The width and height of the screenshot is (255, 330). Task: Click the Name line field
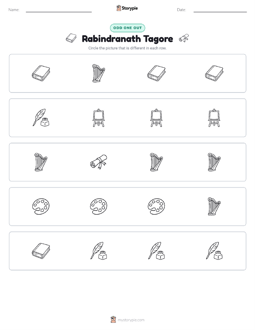click(x=59, y=10)
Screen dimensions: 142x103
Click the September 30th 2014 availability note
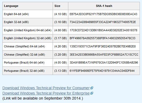[43, 98]
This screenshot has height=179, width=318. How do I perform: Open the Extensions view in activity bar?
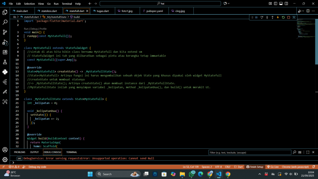click(x=5, y=52)
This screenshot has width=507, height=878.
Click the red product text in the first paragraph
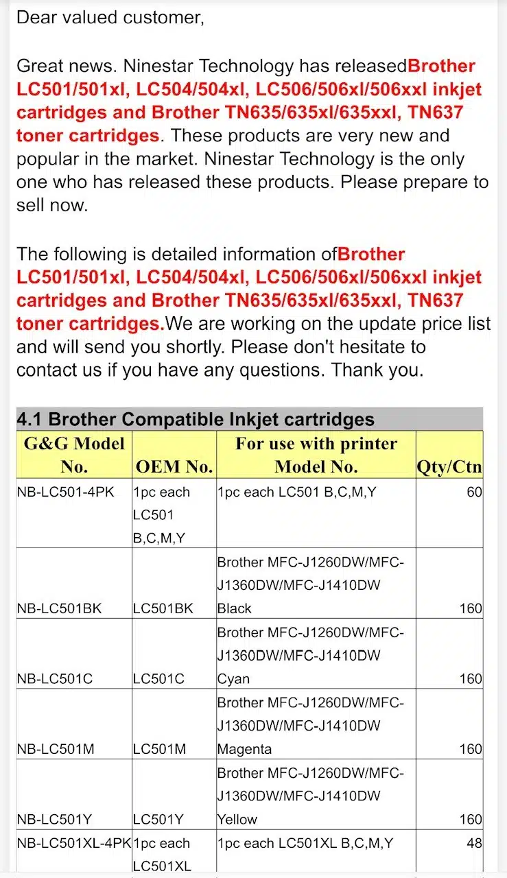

------------------------------------------------------------------------

■ Problem requirements: Return all of the data exactly as written, and drop the pictures.

■ Reply:
The width and height of the screenshot is (255, 330). Task: Click the Name line field
click(x=59, y=10)
Screen dimensions: 142x103
Click the September 30th 2014 availability note
[43, 98]
This screenshot has height=179, width=318. How do I perform: Open the Extensions view in activity bar?
click(x=5, y=52)
This screenshot has width=507, height=878.
Click the red product text in the first paragraph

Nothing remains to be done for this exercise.